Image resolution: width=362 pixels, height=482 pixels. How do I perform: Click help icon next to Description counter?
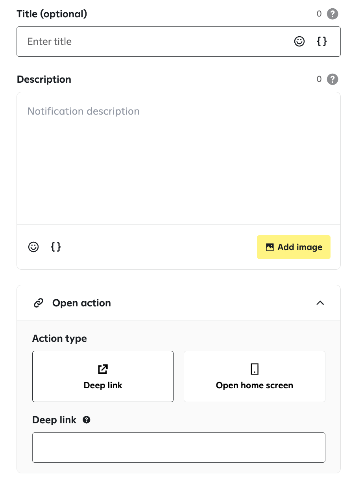332,79
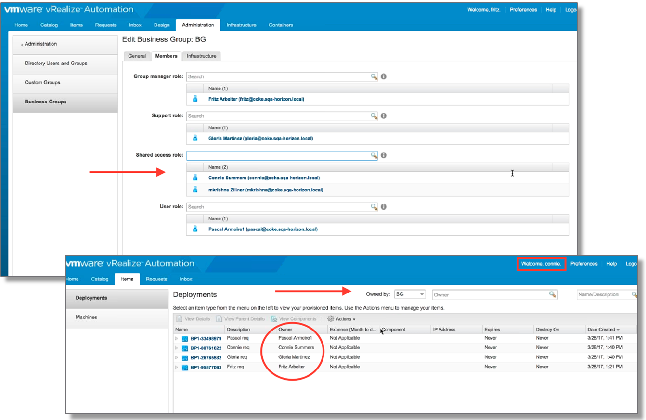
Task: Click the user icon beside Gloria Martinez
Action: [x=195, y=138]
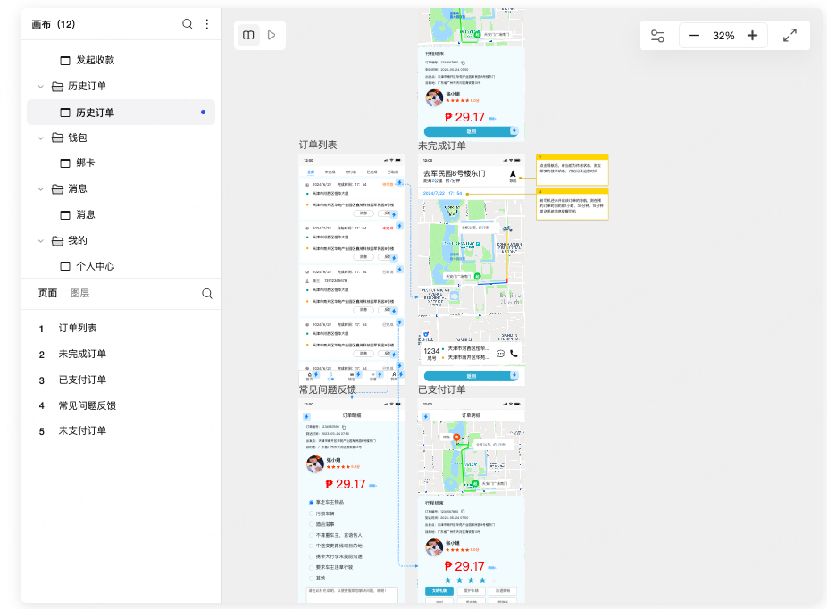Zoom out with the minus button
Viewport: 827px width, 609px height.
694,36
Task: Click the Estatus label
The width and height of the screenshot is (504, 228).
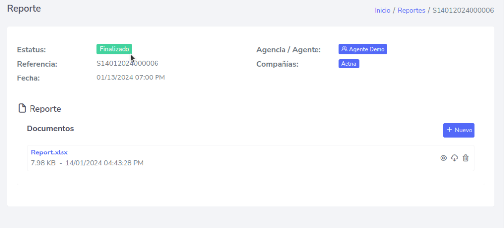Action: coord(32,49)
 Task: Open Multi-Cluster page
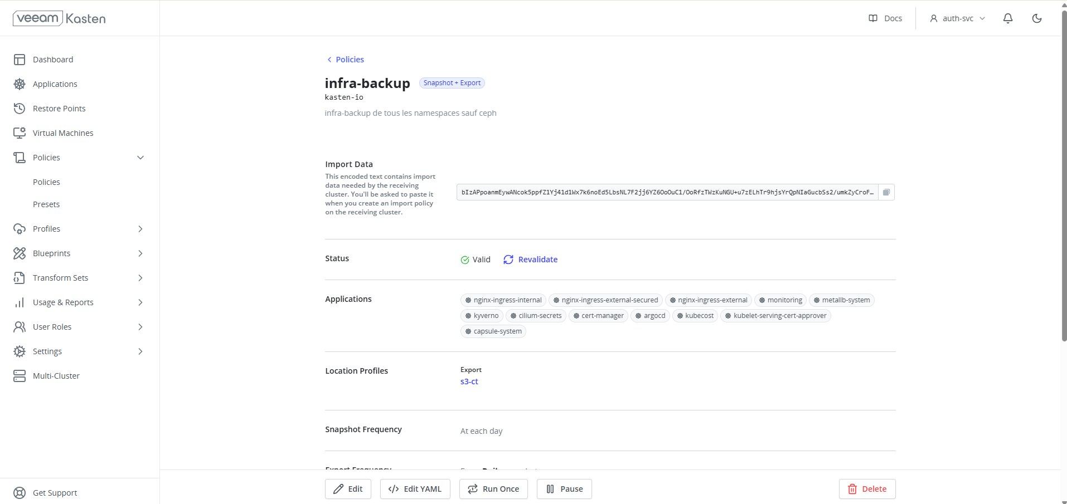click(56, 376)
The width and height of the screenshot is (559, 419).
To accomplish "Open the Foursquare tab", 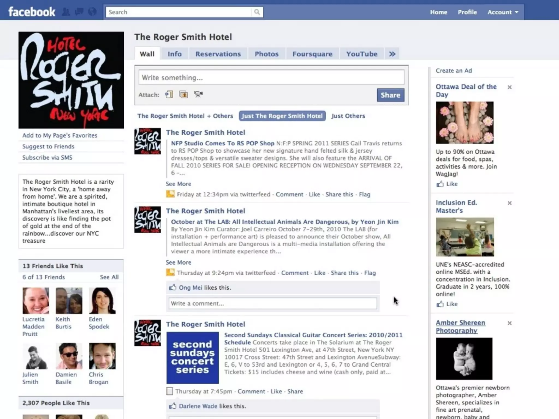I will pos(312,54).
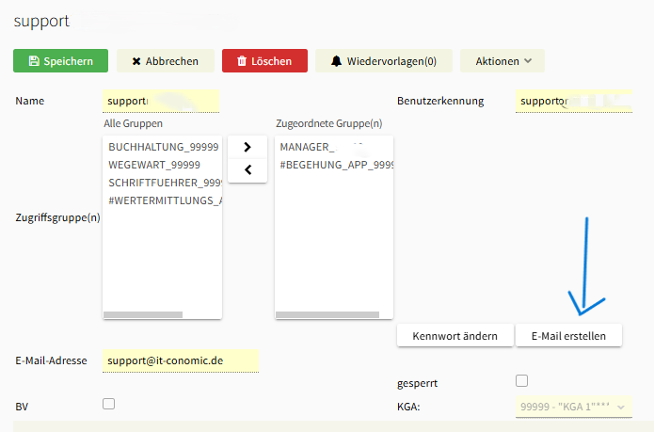Click the E-Mail-Adresse input field

click(179, 360)
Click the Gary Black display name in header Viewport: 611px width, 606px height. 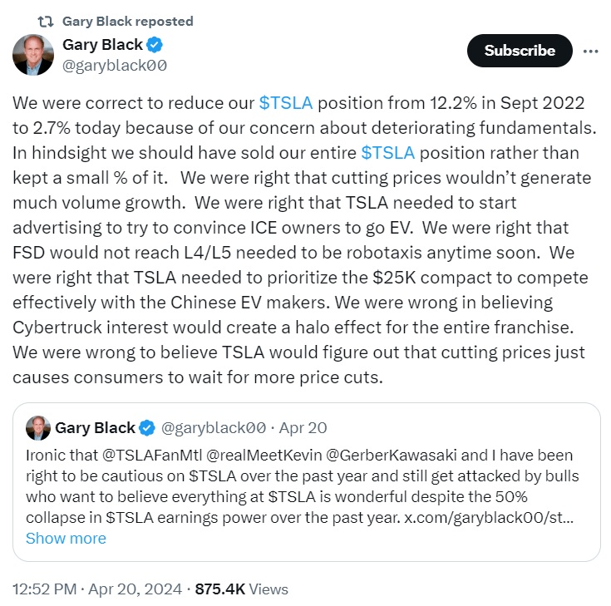point(102,44)
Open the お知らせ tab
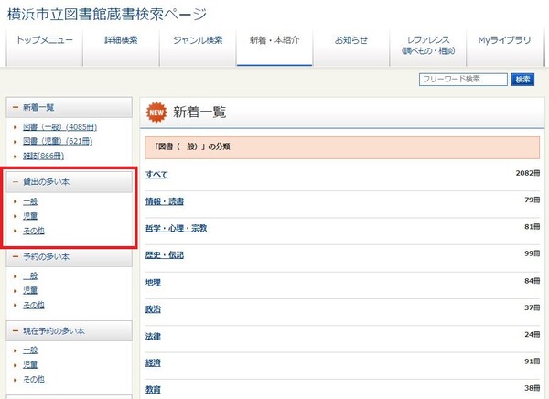This screenshot has width=549, height=399. (350, 41)
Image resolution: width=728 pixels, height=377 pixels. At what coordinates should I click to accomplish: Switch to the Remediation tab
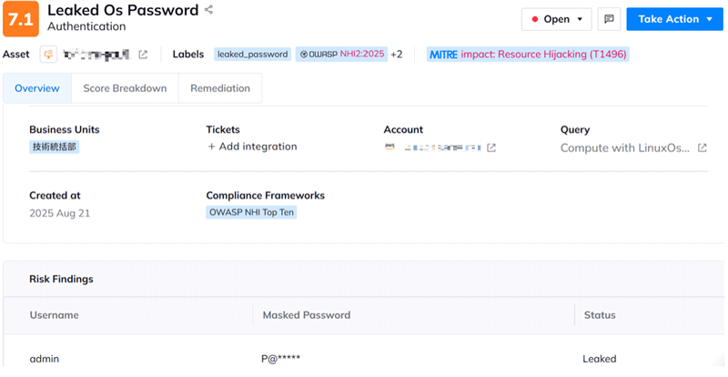(219, 88)
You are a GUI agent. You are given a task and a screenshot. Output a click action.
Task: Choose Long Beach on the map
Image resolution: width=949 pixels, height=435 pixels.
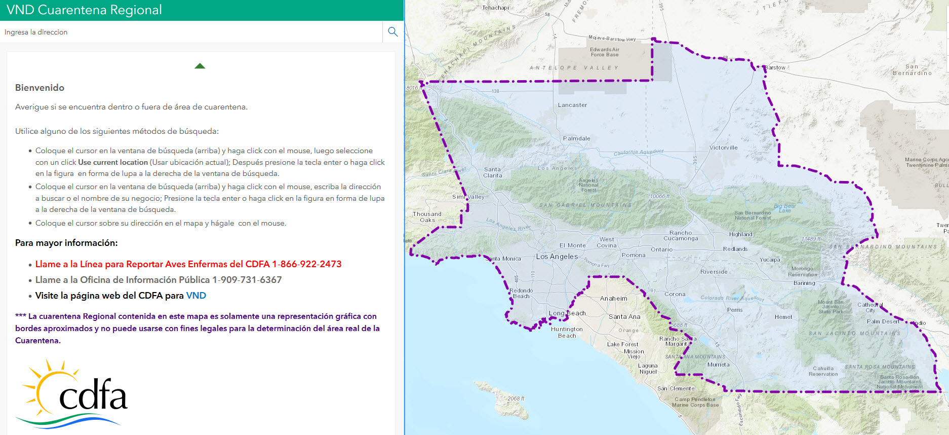[567, 313]
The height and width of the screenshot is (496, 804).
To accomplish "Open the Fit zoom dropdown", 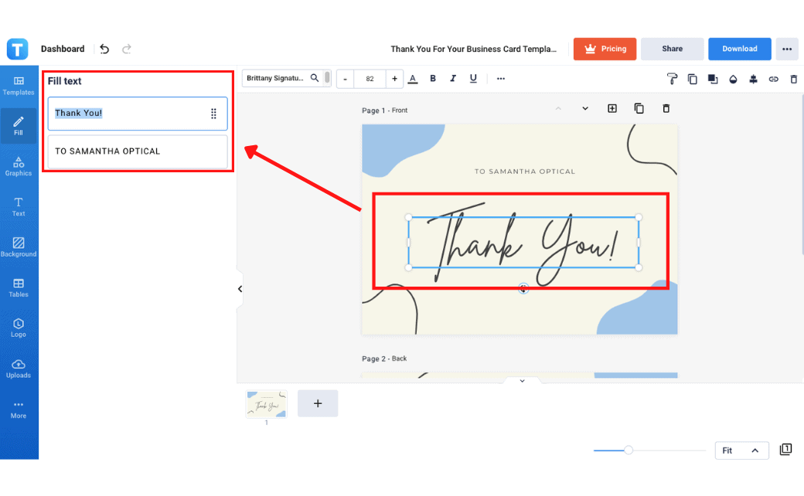I will coord(740,450).
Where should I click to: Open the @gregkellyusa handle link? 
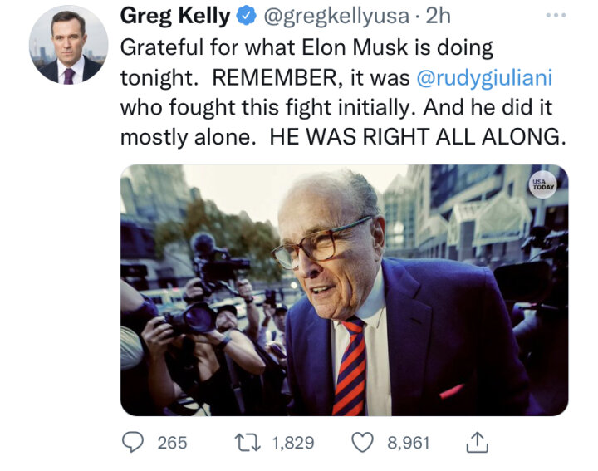pyautogui.click(x=336, y=17)
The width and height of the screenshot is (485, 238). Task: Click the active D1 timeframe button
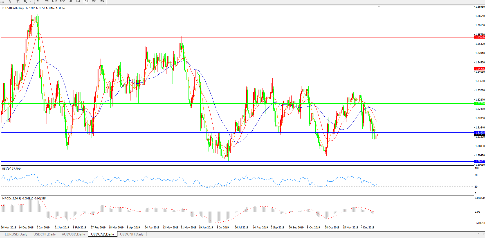[86, 1]
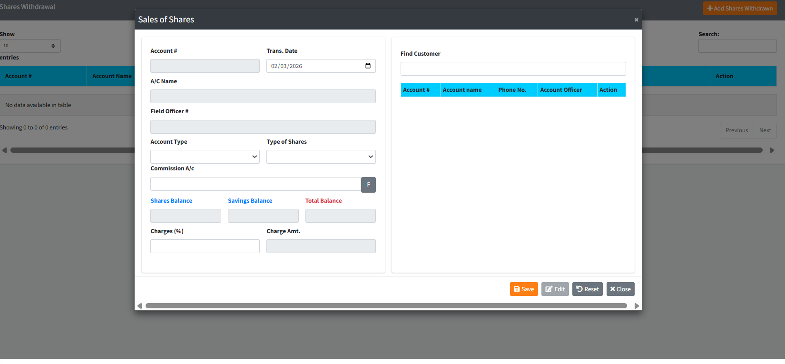Open the Type of Shares dropdown
The width and height of the screenshot is (785, 364).
(x=321, y=157)
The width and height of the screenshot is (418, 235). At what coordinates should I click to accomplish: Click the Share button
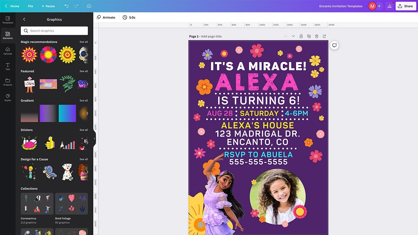pyautogui.click(x=405, y=6)
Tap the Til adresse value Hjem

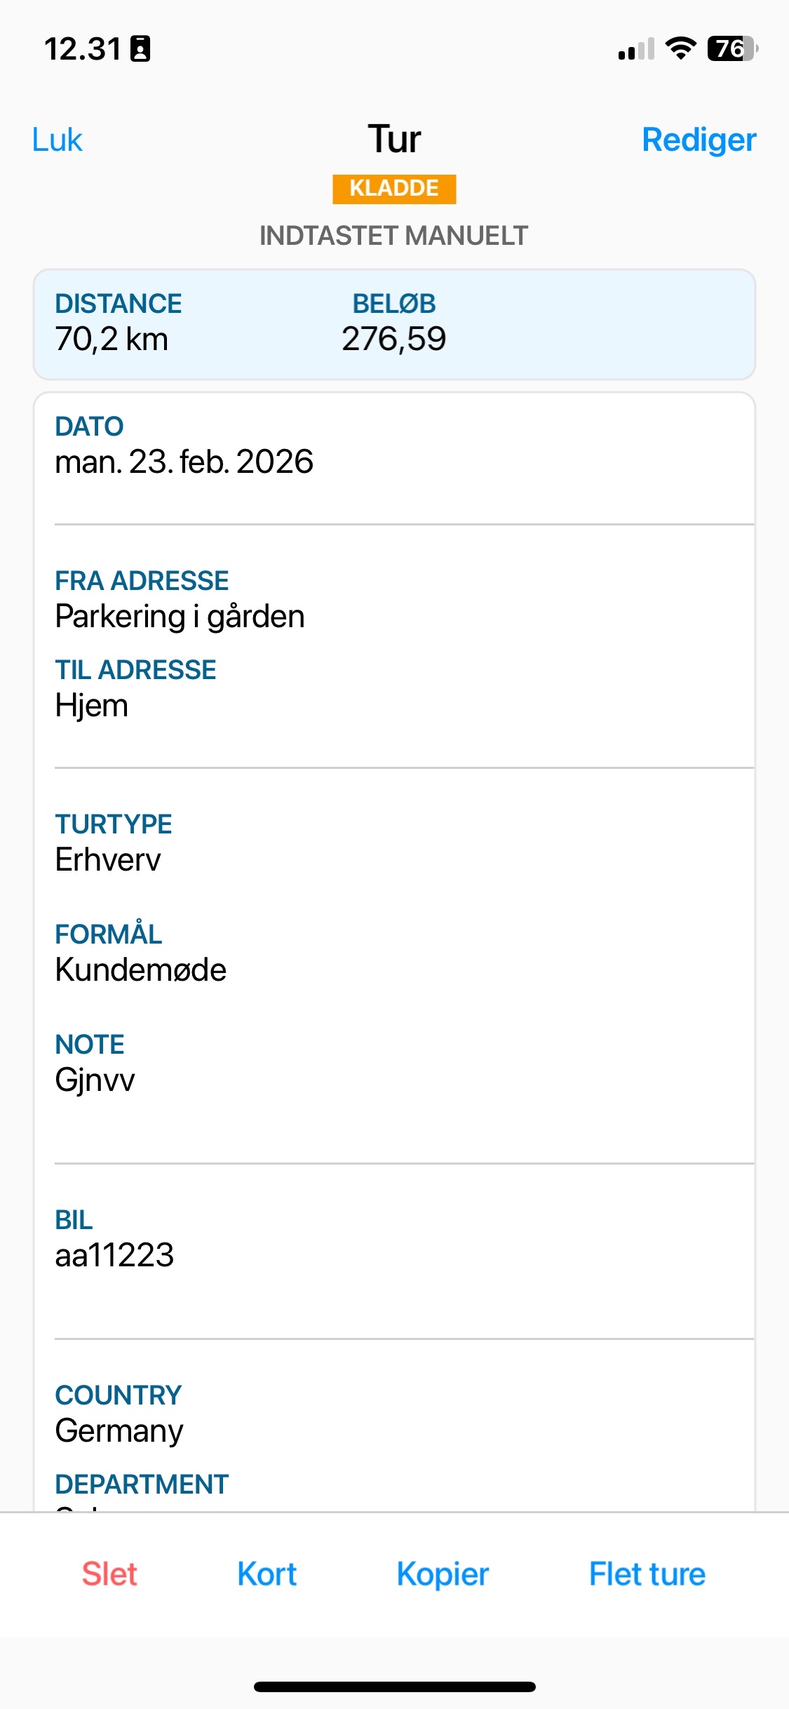tap(91, 706)
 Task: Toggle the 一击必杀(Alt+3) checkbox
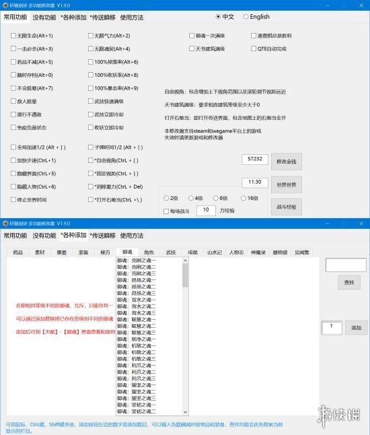(13, 48)
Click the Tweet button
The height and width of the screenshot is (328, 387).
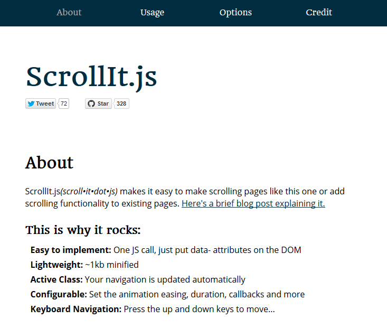click(41, 104)
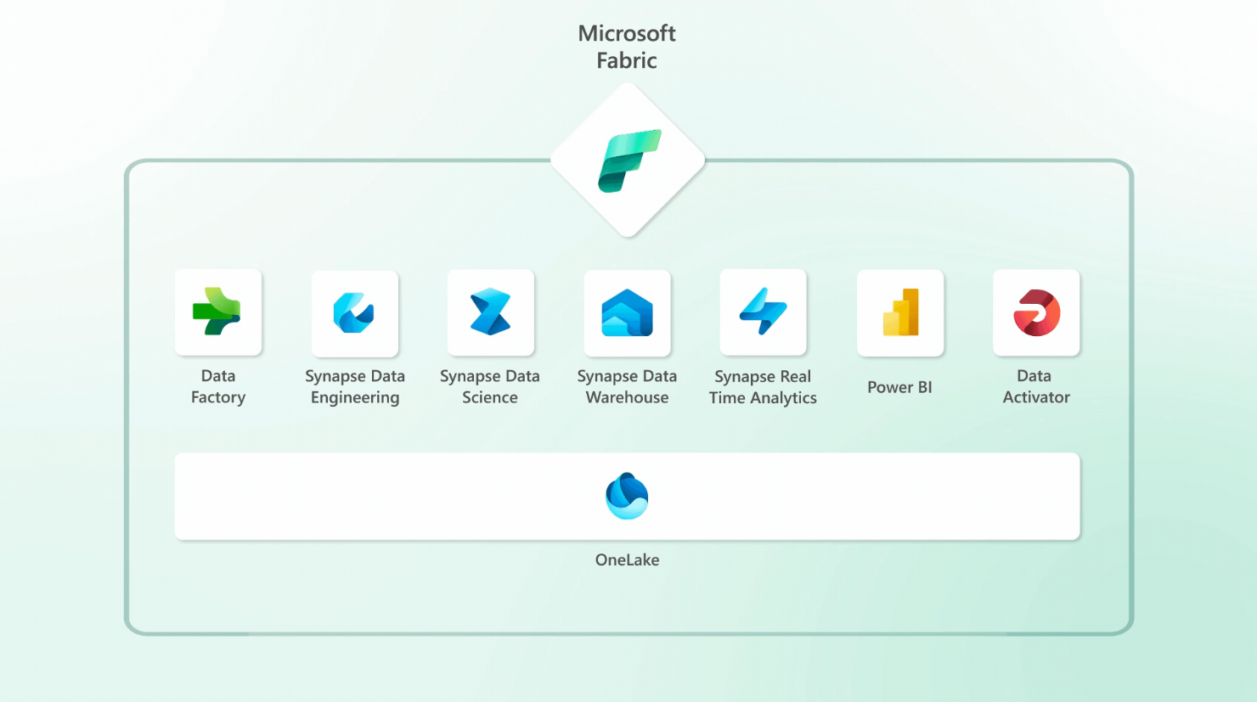The image size is (1257, 702).
Task: Click the OneLake label below the panel
Action: pos(628,559)

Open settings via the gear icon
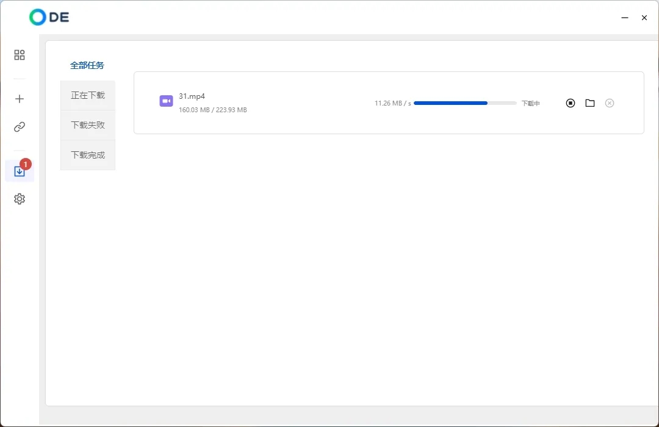20,199

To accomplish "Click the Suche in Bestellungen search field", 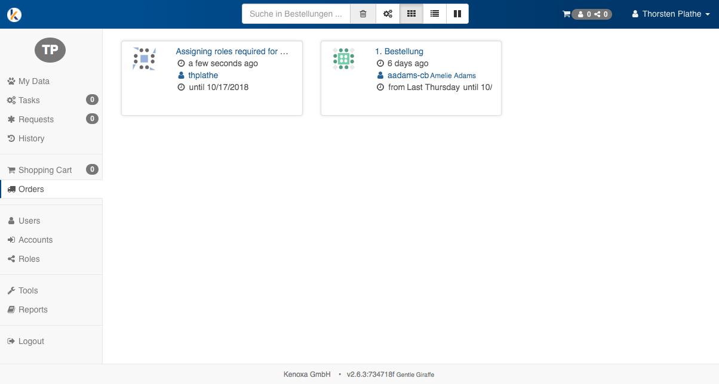I will pos(296,14).
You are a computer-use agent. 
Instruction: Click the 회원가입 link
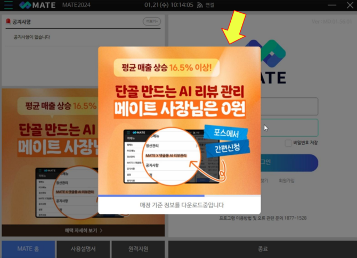point(286,180)
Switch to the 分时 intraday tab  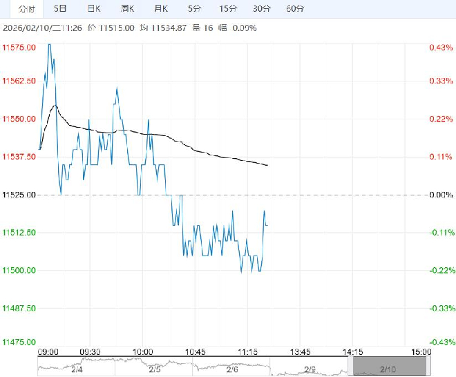(26, 9)
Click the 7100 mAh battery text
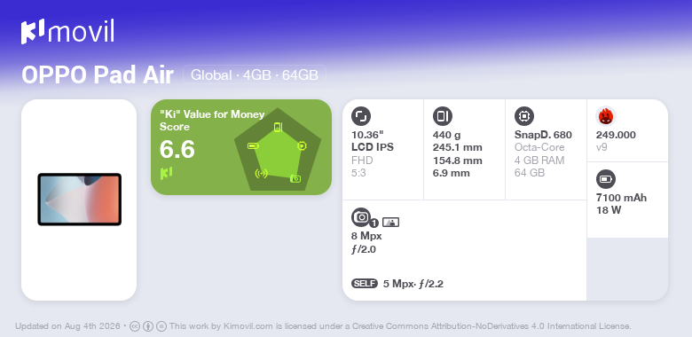This screenshot has width=692, height=337. coord(621,198)
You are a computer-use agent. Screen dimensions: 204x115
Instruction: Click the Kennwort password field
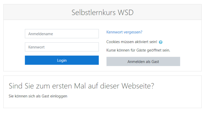point(62,47)
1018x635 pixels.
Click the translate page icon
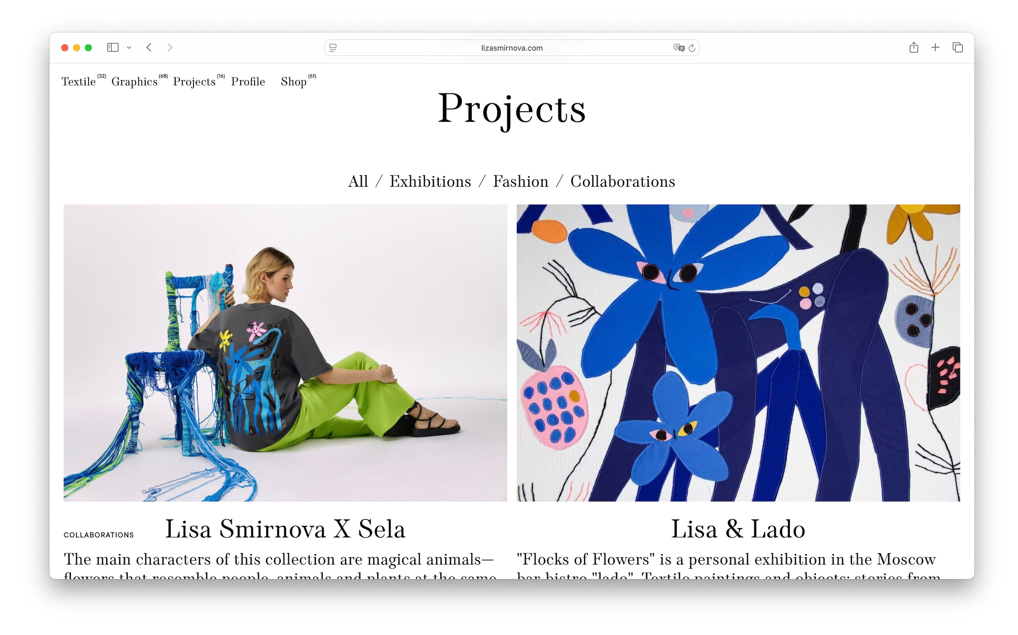point(678,48)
◇ ◇ ◇ ◇
*WORK TASK*:
The lines to copy are those above that contain the string "computer".

*REPLY*:
You are a computer-use agent. 
You are a computer-use agent. Screen dimensions: 204x115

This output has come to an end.